Jun 5, 2017

Performance: from nothing to something

In this series I’m writing about my little journey on writing high performance web application using Asp.Net (disclaimer: performance of my application is still not high enough yet!) with focus on knowing your targets, understanding the complexity of those targets, and working towards the targets. As a side note, I’m using the terms “high performance” and “highly scalable” interchangeably.

To start with, the most interesting observation is that in order to design and develop high performance application you need to have a clear definition about what kind of performance you want to have. Throughout my career so far, I have gone through a few levels of definitions:

1. I didn’t know/I didn’t care

That was when I just started working as a developer and my only target was to write code that could work!

2. I thought I wrote good code

I applied a few best practices such as using StringBuilder to concatenate many strings, avoiding boxing and unboxing, or using dictionary for fast look up etc. As a result, I could proudly (and wrongly) claim that I knew how to write high performance code and that my application could highly perform.

3. The “perceptive” high performance application

This was when I faced a little bit reality check: Usually a customer came and told me that my application was too slow to load a page or to serve a request and that I needed to make it faster. No problem then! Let fire up my favorite profiler tools to find out some stupid SQL queries or backend code or JavaScript. At the end of the day, code did run faster and the customer was happy.

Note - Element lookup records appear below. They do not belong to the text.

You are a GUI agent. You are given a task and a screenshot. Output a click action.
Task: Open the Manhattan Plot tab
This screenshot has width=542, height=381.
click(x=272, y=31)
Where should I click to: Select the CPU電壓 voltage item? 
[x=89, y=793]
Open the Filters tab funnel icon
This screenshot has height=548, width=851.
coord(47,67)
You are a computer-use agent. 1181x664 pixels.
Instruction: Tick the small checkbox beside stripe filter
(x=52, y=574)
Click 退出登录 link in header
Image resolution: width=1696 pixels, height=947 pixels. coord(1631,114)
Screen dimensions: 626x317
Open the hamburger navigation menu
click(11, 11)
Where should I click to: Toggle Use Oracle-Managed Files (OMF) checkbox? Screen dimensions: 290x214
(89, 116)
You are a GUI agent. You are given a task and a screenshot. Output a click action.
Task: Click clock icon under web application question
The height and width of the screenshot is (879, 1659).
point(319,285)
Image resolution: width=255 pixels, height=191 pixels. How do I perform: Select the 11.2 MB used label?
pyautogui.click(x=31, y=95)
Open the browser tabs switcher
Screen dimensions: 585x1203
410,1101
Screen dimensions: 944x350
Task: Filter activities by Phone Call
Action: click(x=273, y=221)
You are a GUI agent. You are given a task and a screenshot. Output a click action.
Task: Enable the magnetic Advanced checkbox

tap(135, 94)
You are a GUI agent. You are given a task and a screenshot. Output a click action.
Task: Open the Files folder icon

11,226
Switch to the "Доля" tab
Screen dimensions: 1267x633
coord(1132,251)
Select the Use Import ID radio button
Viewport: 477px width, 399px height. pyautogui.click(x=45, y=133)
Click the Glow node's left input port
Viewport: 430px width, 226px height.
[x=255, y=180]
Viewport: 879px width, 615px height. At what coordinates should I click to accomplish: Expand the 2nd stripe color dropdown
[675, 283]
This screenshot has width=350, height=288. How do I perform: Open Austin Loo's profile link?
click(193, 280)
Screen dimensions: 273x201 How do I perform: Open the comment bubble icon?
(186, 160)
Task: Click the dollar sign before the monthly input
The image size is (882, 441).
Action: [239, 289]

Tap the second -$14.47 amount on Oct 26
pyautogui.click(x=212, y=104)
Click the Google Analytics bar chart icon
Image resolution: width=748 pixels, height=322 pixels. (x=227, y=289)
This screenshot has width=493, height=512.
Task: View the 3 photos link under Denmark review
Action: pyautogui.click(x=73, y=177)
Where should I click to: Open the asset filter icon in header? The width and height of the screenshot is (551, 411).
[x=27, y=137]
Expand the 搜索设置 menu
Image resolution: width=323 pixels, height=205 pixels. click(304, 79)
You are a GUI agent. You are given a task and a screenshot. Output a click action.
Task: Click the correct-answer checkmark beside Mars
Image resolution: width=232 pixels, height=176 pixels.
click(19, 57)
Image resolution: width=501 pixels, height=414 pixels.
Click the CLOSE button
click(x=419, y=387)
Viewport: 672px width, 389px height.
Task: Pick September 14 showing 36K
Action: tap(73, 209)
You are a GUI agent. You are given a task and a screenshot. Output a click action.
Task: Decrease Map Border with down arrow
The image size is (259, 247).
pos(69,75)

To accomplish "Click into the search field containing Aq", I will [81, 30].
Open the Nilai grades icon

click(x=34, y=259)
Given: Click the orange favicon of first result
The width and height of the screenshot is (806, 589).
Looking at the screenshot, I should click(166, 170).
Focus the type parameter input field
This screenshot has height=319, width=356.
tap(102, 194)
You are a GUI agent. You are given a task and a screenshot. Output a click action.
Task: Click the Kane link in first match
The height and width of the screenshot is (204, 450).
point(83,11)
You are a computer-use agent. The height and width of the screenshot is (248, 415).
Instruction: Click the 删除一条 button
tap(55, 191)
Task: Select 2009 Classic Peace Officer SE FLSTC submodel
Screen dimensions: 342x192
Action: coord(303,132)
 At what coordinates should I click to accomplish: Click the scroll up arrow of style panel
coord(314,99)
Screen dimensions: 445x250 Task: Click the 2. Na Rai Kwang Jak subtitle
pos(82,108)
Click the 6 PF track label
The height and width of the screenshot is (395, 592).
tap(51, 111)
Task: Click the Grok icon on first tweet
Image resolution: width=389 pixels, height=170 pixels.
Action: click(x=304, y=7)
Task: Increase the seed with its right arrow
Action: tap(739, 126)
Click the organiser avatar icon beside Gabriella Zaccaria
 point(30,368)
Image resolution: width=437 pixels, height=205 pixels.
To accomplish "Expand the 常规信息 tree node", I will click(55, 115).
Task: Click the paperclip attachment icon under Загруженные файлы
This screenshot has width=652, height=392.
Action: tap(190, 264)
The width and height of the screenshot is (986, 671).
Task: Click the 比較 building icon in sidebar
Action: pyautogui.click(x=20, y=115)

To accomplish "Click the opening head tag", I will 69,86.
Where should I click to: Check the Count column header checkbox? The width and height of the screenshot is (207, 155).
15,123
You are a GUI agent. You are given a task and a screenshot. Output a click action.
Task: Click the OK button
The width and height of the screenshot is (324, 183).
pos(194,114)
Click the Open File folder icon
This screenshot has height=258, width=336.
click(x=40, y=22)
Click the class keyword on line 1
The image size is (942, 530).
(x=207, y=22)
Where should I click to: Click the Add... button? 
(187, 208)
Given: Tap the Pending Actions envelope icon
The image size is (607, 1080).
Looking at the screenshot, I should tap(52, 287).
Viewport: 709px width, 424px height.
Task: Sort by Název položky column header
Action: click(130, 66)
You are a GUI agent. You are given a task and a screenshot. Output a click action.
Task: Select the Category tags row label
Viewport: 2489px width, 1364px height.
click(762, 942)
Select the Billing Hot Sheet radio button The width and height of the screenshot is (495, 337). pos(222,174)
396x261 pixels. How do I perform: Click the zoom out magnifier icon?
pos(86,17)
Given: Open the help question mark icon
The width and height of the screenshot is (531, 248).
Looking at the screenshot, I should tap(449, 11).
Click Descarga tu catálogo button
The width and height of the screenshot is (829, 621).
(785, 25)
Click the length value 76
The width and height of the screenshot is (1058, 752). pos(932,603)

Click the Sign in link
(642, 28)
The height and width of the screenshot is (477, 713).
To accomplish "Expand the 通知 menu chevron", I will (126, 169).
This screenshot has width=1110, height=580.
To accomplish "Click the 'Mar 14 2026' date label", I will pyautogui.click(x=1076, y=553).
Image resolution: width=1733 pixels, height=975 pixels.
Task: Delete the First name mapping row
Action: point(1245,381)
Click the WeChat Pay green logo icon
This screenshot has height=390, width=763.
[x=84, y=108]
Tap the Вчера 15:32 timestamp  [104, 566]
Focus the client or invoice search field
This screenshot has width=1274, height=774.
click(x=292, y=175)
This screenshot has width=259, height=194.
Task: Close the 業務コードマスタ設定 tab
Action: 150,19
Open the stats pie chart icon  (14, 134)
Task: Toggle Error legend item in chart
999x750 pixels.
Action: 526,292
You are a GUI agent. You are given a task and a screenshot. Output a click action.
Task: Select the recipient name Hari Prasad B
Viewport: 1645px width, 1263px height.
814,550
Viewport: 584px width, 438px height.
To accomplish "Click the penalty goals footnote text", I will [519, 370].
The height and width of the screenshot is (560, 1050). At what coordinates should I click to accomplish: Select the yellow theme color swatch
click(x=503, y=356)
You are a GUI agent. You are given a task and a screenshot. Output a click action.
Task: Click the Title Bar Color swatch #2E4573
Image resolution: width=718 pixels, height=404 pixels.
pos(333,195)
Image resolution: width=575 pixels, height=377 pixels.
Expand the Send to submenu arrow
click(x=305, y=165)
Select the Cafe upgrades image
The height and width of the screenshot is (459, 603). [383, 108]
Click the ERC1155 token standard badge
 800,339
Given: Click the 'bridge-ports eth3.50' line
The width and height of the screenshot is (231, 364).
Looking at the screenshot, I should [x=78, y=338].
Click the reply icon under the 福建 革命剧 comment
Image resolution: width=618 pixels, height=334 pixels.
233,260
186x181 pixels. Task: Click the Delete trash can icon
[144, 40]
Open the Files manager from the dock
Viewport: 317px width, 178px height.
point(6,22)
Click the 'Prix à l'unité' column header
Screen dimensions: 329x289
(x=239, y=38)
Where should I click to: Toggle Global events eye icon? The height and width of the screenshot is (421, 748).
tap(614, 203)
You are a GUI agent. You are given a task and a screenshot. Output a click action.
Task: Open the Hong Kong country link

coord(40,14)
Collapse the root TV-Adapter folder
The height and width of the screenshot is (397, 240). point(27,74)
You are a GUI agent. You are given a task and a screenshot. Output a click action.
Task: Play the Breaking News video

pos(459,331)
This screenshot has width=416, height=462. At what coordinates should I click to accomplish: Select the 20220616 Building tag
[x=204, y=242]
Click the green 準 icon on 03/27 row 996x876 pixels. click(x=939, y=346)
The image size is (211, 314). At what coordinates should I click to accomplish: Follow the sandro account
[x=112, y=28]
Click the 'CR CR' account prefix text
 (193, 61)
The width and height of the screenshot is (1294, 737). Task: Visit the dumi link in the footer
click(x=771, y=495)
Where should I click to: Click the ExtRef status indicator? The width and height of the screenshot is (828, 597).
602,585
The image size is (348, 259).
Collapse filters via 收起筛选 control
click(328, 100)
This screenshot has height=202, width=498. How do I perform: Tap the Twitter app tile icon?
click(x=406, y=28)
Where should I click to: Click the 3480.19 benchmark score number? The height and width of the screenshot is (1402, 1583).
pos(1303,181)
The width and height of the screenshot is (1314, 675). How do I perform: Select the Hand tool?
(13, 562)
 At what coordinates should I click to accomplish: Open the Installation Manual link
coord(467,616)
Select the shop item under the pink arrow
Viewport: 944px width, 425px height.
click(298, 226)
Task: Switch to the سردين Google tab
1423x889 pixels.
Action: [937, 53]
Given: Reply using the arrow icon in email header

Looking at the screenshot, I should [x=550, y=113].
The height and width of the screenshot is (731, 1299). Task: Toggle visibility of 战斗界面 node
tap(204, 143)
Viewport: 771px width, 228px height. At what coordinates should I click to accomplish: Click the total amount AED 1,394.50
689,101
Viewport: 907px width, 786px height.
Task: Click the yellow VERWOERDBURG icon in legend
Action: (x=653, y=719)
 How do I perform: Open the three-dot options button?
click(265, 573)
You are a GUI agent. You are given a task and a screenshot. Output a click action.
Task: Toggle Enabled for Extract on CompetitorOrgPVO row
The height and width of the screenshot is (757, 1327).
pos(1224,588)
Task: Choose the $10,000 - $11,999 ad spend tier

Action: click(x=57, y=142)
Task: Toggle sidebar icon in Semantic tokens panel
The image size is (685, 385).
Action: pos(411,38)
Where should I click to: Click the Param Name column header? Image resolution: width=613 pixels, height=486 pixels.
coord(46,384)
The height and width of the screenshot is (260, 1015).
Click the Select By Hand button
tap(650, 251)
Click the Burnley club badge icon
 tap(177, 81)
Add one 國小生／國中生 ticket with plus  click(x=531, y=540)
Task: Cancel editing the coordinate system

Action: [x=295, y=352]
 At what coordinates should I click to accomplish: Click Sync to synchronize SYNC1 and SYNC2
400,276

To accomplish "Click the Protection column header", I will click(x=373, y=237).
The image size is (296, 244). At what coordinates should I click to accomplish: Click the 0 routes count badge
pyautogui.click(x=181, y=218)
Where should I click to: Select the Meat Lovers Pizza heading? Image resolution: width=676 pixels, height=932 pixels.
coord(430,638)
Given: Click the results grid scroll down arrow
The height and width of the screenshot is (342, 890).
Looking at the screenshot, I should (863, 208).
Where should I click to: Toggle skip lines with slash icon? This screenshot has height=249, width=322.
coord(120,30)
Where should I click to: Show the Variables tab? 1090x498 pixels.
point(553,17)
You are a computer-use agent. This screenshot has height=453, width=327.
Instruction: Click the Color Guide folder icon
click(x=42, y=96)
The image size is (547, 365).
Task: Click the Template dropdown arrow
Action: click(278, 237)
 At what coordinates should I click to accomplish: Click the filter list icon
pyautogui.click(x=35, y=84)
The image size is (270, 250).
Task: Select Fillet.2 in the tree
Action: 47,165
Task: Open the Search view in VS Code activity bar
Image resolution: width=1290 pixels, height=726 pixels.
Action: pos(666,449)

The problem of all the above cases is that they produced an illusion about performance capacity of my applications as well as my skills. As it turned out, I had absolutely no evidence to prove that performance of my application was good (and in fact, more often than not it sucked). The third case, while had some output value to my customers, was actually very limited because it worked just for those customers in some specific condition. One unfortunate aspect of cases like this is that it creates an illusion about performance capacity of my applications as well as my skills. I have seen many developers, including myself, who designed and claimed to have “high-performance and scalable” systems but only took this kind of performance criteria into account.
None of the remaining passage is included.